Ahora, la despedida y debes darme un beso, un beso bien dado, de mujer queriente. Después del beso, puedes marcharte, sin chillidos ni apatuscos, en sentido opuesto al que traías, y sin decir pío a nadie, le remarca. Pero no, con el beso, el hombre cambia de deseo. La toma por un brazo y la conduce, como a una meretriz barata, al urinario más próximo, un cuartucho sucio procaz, a medio iluminar, hediondo a orines rancios y a heces y a desechos que brotaban de los inodoros y se espesaban en el aire, afrentando hasta el estornudo olfatos y lagrimales.
Allí, resbalando sobre el aserrín humedecido, la recuesta contra la pared, chupándole los senos, acariciando por encima de la tela aquel sexo de fogajes, atizado, chispeante, a punto de combustión, liberando el propio con ánimo de introducirlo, una verga africana, como el sueño de una droga asiática, espantosamente grande, para corroborar el mito; diciendo, a su vez, con susurros porfiantes, bájate los calzones, pronto, colabora, colabora, coño, cada vez con más incoherencia.
Y la aceptación progresiva, un deseo de abrir bien las piernas, de rendirse ante el estímulo, de dejarse hacer, hasta terminar, patiabierta, con el pantalón a media rodilla, accediendo directamente, la boca de él lengüeteando contra su vulva, succionante, explorando las mucosas más recónditas, adentrándose, ahondándose, expandiéndose.

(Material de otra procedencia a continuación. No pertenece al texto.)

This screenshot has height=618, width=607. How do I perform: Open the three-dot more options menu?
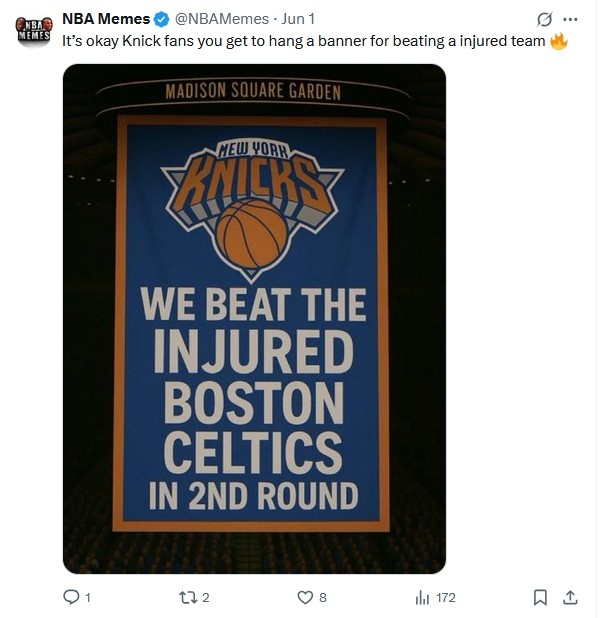(571, 19)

Y después de la mamada, una mamada increíble, semántica y físicamente distinta a cualquier lamida, la verga africana ensanchándole el útero, entrañas adentro, con un movimiento rotatorio prestante, novísimo, hasta entonces desconocido, algo que excluía cualquier posibilidad de indiferencia, y la reciedumbre creciente de las arremetidas, suelo y techo vibrando con los empellones, los bufidos resoplantes acuchillando sus oídos, gemidos y ayes salivosos, hasta la descarga final, contagiosa, afluente, compartida.
Sin temor, sabiéndose al fin redimida – lo sentía con una extraña mezcla de júbilo y descreimiento – permaneció un rato más junto a él, laxa, negándose a pensar, entera y absoluta dentro de aquel abrazo, con un desbordamiento de contentura igual al de una lluvia recia, al de una parranda de navidad, a la plaza bullente de sus sueños.
Repentinamente, confiada de su victoria tan esperada y tan fortuita, al abrir los ojos vio que se habían separado. Ni rastro quedaba de su magnífico bienhechor. Recompuso su atuendo. Con las manos, se alisó el cabello y, resplandeciente, buscó la salida. Solo al llegar a su casa advirtió que en el bolsillo del blazer traía de vuelta el dinero y las prendas.